Over 10 weeks, we will alternate, reading a book one week, watching a film (at home) the next. We WON’T be comparing the print and film versions of the same works. We WILL be looking at related topics in the book-movie pairings. We anticipate lively discussions relating the works to contemporary legal events. Books will be readily available through the Minuteman Library system or as inexpensive used books from Amazon or other online used book retailers. Films will all be available as rental CDs, free on Kanopy, or at small rental fees from major streaming services or YouTube. The list of films will be sent to those who register in the class.
Preparation time will be at least 2-3 hours per book, depending on the length of the book and your reading speed. Films are typically around 2 hours.
Books and Other Resources:
Michael Connelly, The Concrete Blonde
Ariel Lawhon, The Frozen River
Jodi Picoult, Small Great Things
Joey Hartstone, The Local
Graham Moore, The Holdout
Sandy Grasfield
Sandy Grasfield: I was a middle school librarian and media specialist for thirty years. I have taught several courses at LLAIC and elsewhere, including The History and Politics of Food, The Plays and Memoirs of Lillian Hellman, and Great Photographs and Photographers of the Depression Era.

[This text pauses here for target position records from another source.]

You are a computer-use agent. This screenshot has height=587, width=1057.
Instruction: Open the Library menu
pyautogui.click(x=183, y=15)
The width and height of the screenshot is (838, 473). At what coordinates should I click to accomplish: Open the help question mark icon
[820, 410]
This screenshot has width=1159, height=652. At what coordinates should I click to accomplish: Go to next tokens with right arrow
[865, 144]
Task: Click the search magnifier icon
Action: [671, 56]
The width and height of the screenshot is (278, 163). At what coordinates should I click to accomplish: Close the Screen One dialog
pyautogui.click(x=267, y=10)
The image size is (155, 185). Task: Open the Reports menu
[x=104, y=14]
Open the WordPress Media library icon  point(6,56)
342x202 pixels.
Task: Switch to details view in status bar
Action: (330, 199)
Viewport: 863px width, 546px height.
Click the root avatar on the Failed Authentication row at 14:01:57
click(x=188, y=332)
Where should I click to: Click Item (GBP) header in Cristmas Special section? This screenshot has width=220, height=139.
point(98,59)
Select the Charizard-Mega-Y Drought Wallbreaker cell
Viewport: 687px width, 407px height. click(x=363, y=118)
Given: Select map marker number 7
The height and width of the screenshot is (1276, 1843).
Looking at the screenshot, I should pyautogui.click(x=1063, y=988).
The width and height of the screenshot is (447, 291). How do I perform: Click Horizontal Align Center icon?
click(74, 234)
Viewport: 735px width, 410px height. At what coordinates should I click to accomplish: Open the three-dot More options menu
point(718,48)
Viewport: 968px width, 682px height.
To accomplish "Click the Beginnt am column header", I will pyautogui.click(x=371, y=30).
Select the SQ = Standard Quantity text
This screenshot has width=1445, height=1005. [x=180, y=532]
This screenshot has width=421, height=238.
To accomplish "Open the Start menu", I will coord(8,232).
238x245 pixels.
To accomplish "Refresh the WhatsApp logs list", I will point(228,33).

Dana and I have presented four successful courses focused on mystery novels—including Part 1 of Mystery Fiction Goes to Court and a lecture class on the Gilded Age in American history. We also ran a monthly summer book group, “Food and Memories,” focused on culinary memoirs.
Dana Kaplan
Dana Kaplan: I had a varied career as a marketing and sales promotional writer and manager of creative teams. My focus was business-to-business. I have been an avid reader of crime/mystery fiction my whole life, beginning (of course) with Nancy Drew. I enjoy approaching these books the same way I do all fiction worth reading: for plot, narrative progression, description, character treatment, and above all, the author’s underlying themes.
In addition to the mystery classes presented with Sandy, I collaborated with Lois Novotny on a course reading and discussing culinary memoirs.